Property-theoretic statement

The subgroup property of being contranormal is not stronger than, or does not imply, the subgroup property of being self-normalizing.

Verbal statement

There exist situations of a group with a contranormal subgroup that is not self-normalizing, i.e., it is properly contained in its normalizer.

Related facts

Converse

The property of being self-normalizing does not imply the property of being contranormal, either. For full proof, refer: Self-normalizing not implies contranormal

However, there are properties that imply both the property of being contranormal and the property of being self-normalizing. These include:

• Abnormal subgroup
• Weakly abnormal subgroup

For instance, the normalizer of any Sylow subgroup is abnormal, and is hence both contranormal and self-normalizing.

Facts used

• Every finite group is a subgroup of a finite simple group
• Self-normalizing satisfies intermediate subgroup condition

Proof

A generic example

Given any finite group ${\displaystyle G}$, we can embed ${\displaystyle G}$ inside a finite simple group ${\displaystyle K}$. Thus, given a finite group ${\displaystyle G}$ and a nontrivial subgroup ${\displaystyle H}$ of ${\displaystyle G}$, we see that ${\displaystyle H}$ is contranormal in ${\displaystyle K}$.

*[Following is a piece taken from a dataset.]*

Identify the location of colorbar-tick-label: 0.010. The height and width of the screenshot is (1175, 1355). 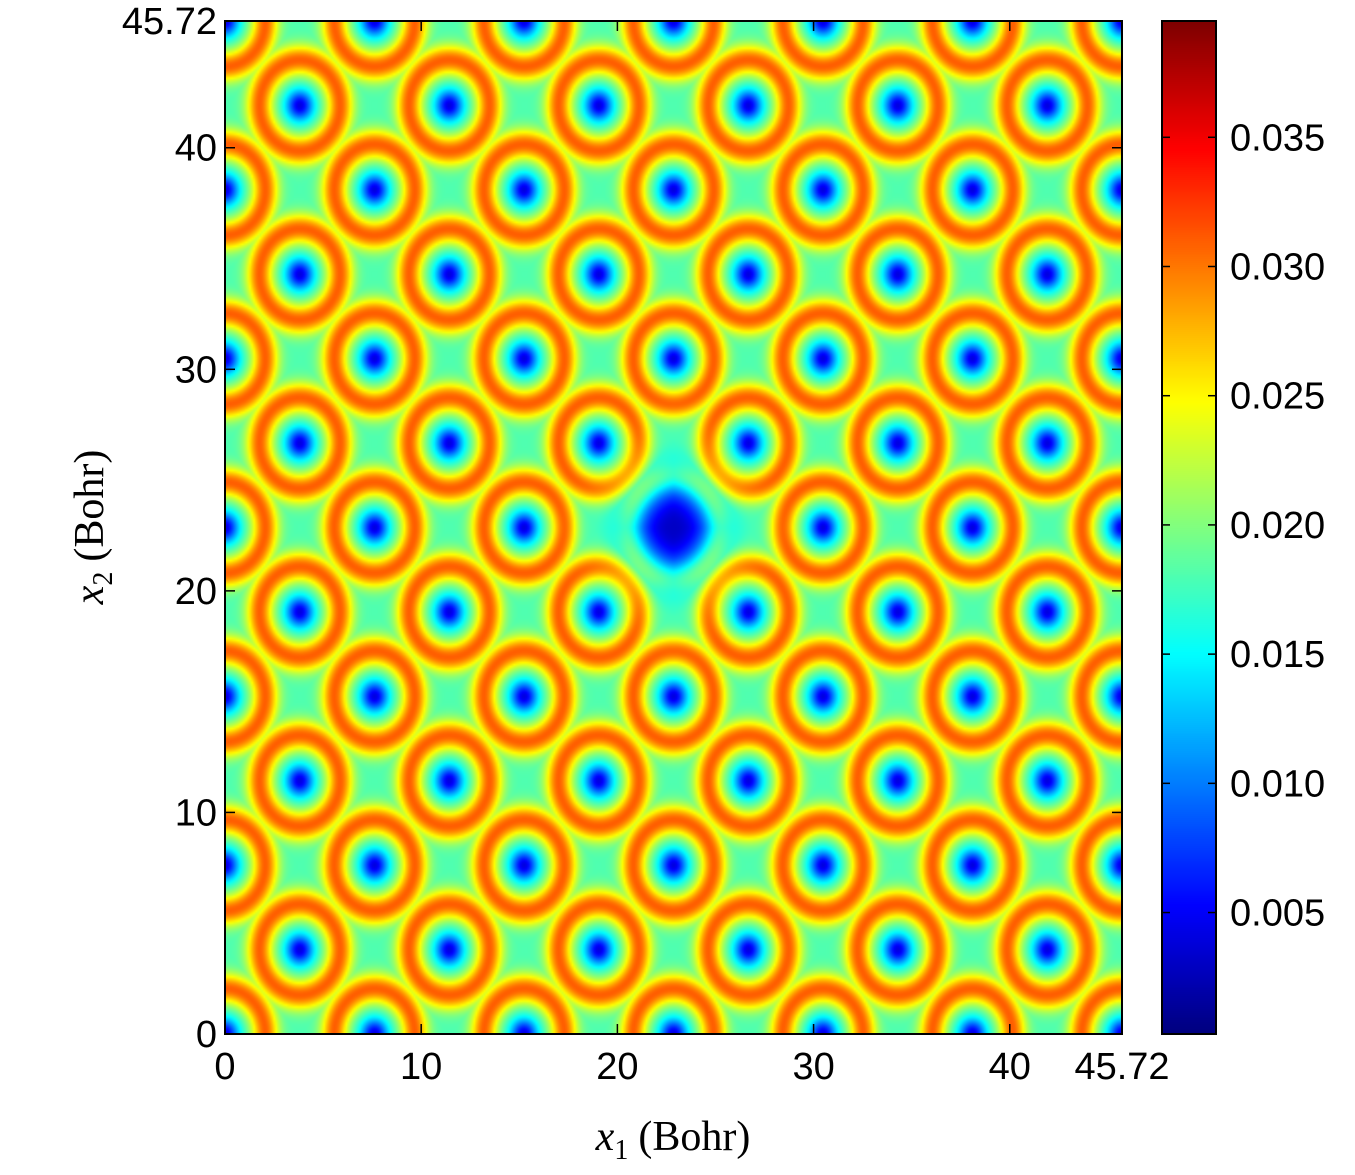
(1278, 784).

On the other hand, if ${\displaystyle H}$ is not self-normalizing in ${\displaystyle G}$, it cannot be self-normalizing in ${\displaystyle K}$. That's because if ${\displaystyle H}$ were self-normalizing in ${\displaystyle K}$, then ${\displaystyle H}$ would be self-normalizing in ${\displaystyle G}$.

Thus, it suffices to find a finite group ${\displaystyle G}$, with a nontrivial subgroup ${\displaystyle H}$ that is not self-normalizing.

Some specific realizations of this:

• Let ${\displaystyle G}$ be the alternating group on four letters, and ${\displaystyle H}$ be the normal Klein-four subgroup (comprising the identity element and double transpositions). Then, ${\displaystyle K}$ is the alternating group on five letters, with ${\displaystyle G}$ embedded as the permutations fixing the last letter. Clearly, ${\displaystyle H}$ is contranormal in ${\displaystyle K}$, but is not self-normalizing because its normalizer contains ${\displaystyle G}$.